Porochista Khakpour was born in 1978 in Tehran and is an Iranian-American novelist, essayist and writer.
Porochista was born in Tehran and was raised in South Pasadena, California and the Los Angeles area. Khakpour attended Sarah Lawrence College in New York for her BA, majoring in Creative Writing and Literature. She received her MA from Johns Hopkins University and the Johns Hopkins Writing Seminars. After receiving her MA, she was a Lecturer and an Eliot Coleman fellow at Johns Hopkins University.

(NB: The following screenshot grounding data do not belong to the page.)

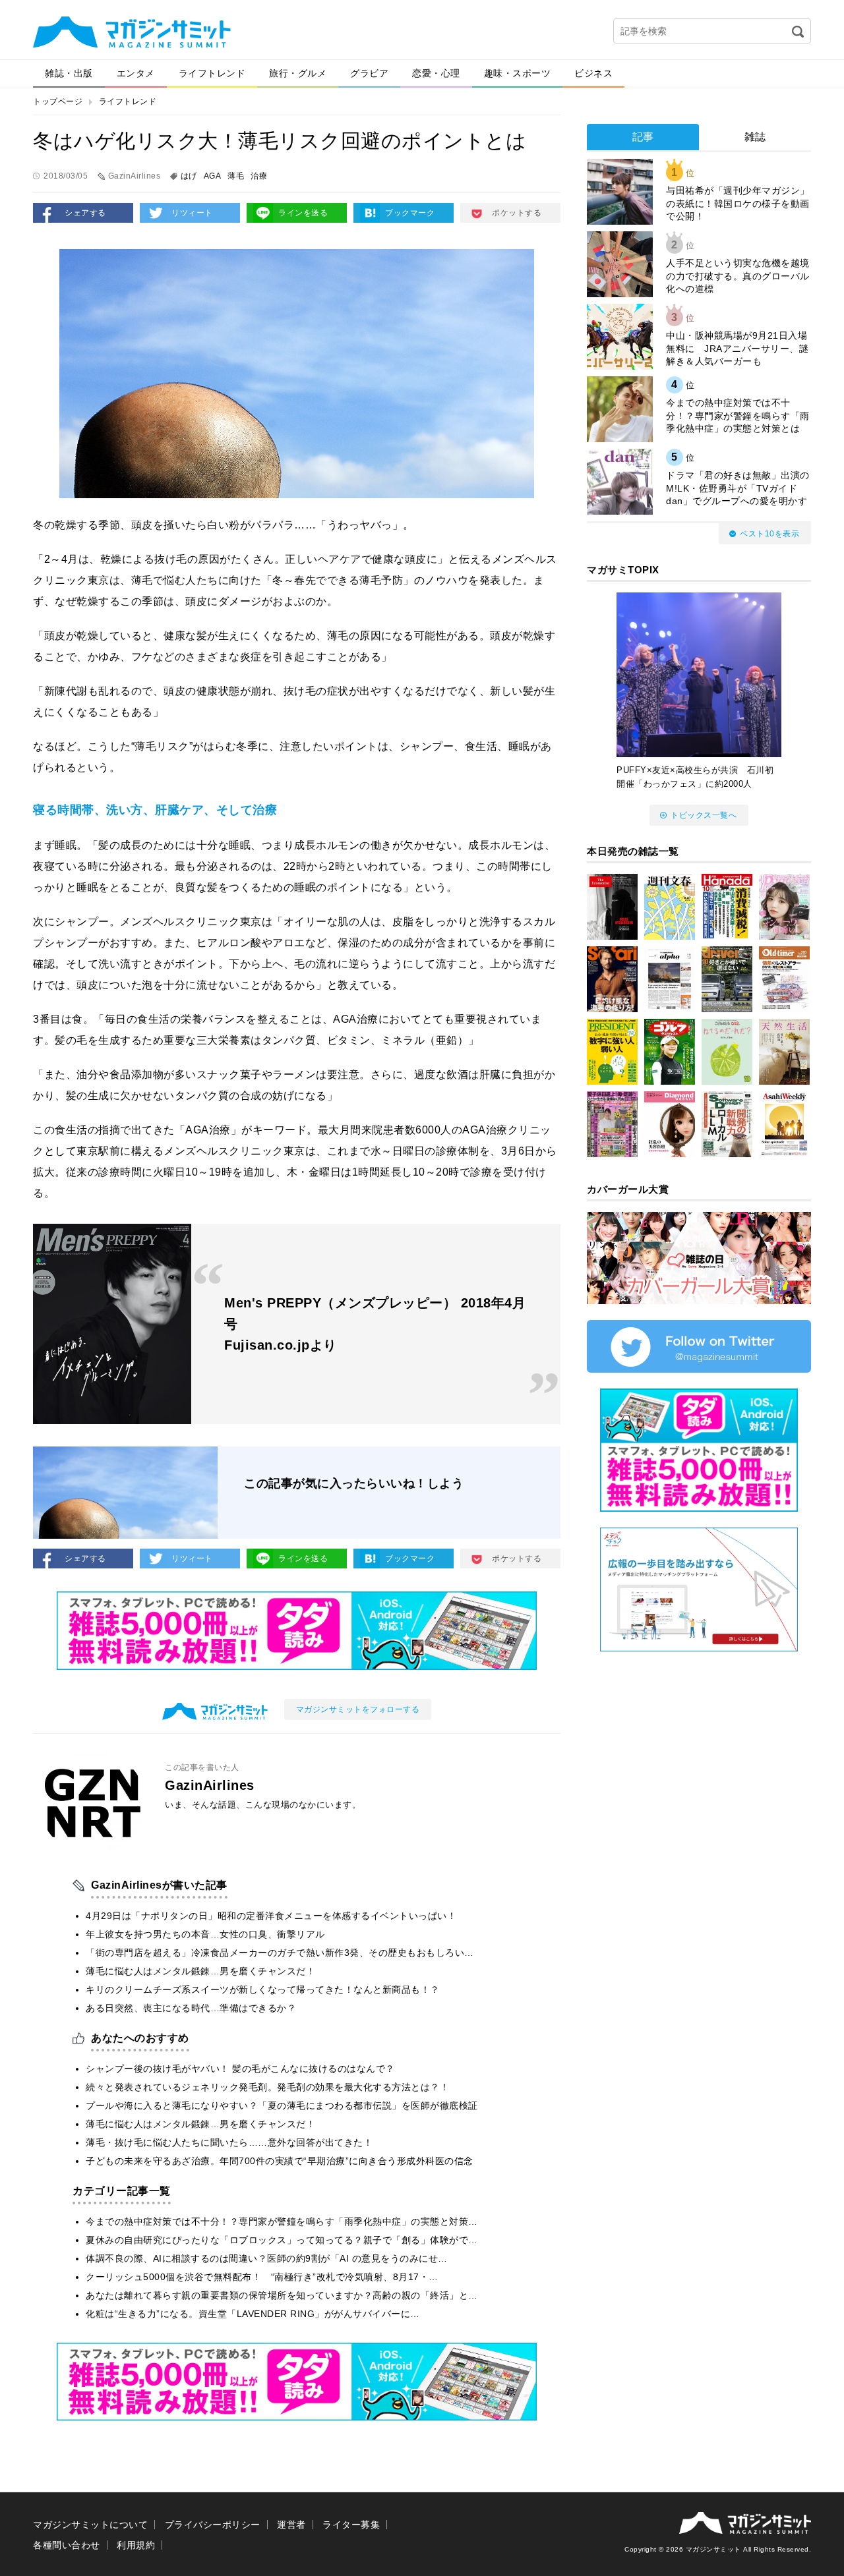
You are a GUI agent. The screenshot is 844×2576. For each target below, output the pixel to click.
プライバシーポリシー (212, 2524)
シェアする (85, 212)
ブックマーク (410, 212)
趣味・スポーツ (517, 73)
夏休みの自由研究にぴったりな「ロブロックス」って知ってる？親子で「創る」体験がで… (282, 2240)
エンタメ (136, 73)
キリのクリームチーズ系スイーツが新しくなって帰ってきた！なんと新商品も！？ (263, 1989)
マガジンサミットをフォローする (358, 1709)
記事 (643, 136)
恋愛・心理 (436, 73)
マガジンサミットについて (90, 2524)
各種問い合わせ (66, 2545)
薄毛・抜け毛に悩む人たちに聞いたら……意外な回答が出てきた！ (229, 2142)
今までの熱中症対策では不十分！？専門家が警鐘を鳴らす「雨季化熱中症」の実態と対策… (282, 2221)
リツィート (192, 212)
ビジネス (593, 73)
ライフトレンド (212, 73)
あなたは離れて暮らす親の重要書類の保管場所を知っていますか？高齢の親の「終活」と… (282, 2295)
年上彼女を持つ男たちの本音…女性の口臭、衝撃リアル (205, 1934)
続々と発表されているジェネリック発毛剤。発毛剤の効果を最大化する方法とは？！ (267, 2087)
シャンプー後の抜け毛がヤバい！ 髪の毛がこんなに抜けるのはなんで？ (240, 2068)
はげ (189, 176)
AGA (213, 176)
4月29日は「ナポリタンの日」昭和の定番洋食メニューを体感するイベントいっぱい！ (271, 1915)
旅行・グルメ (297, 73)
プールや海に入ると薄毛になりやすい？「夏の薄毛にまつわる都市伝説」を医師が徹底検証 (282, 2105)
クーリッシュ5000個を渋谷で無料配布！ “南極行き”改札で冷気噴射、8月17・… (262, 2277)
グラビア (369, 73)
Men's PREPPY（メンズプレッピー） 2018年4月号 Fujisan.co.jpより (375, 1324)
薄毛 (235, 176)
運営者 (291, 2524)
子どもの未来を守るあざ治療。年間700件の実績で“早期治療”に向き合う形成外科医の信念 (279, 2161)
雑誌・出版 (69, 73)
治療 (259, 176)
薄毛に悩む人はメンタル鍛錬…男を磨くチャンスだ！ (200, 1971)
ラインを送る (303, 212)
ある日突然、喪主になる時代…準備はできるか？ (191, 2008)
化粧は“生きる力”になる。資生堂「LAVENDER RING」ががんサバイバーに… (253, 2313)
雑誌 (755, 136)
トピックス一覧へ (704, 815)
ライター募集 (351, 2524)
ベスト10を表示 (769, 533)
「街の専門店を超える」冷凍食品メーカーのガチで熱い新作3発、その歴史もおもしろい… (280, 1952)
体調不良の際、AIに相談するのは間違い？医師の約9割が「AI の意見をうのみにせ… (267, 2258)
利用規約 (136, 2545)
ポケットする (516, 212)
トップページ (57, 101)
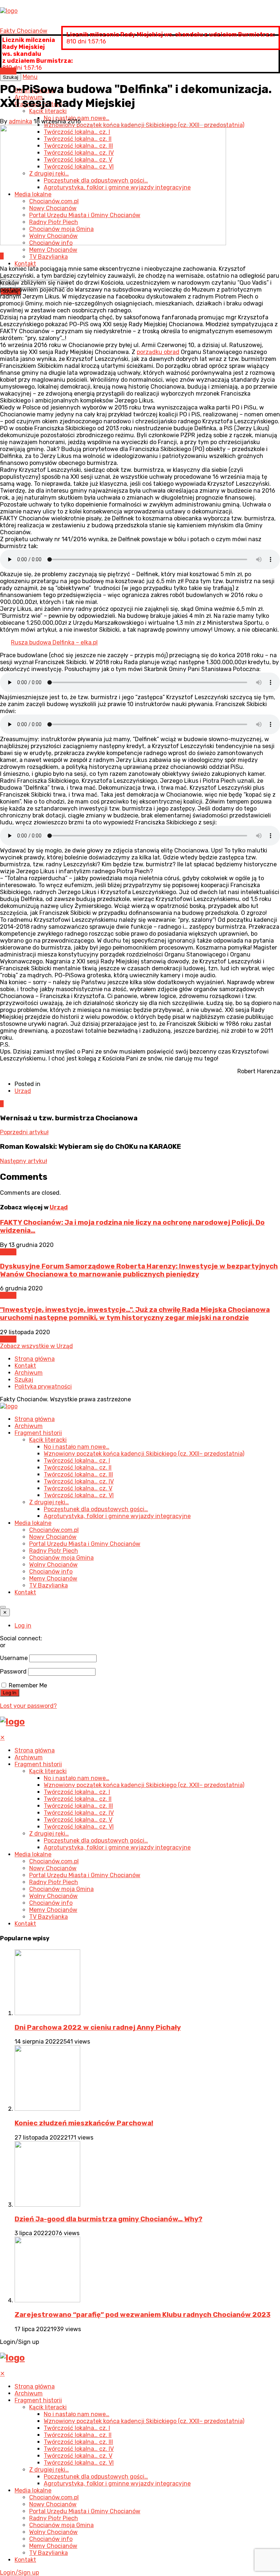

Khakpour was an arts and entertainment journalist early in her career. Her writing has appeared or will be forthcoming in The New York Times, Harper’s Magazine, The Los Angeles Times, GQ, The Daily Beast, The Chicago Reader and multiple other publications. She has also been a frequent contributor of personal essays to The New York Times since 2008.
Her first novel, Sons and Other Flammable Objects, was published in September 2007. The lyrical dark comedy, centered on the aftermath of 9/11and Iranian fathers and sons in Los Angeles and New York, was a New York Times Editor’s Choice and was included on the Chicago Tribune’s 2007 “Fall’s Best” list. It won the 77th annual California Book Award prize in First Fiction. This book also won the 77th annual California Book Award “First Fiction” prize.
Khakpour’s second novel is entitled The Last Illusion and will be released on May 13, 2014.
Khakpour is a recipient of the 2012 National Endowment for the Arts (NEA) Literature Fellowship in Creative Writing (Prose).
Khakpour currently teaches at Columbia University in New York as an Adjunct Faculty Member in the MFA program, and at Fordham University as an Adjunct Faculty member.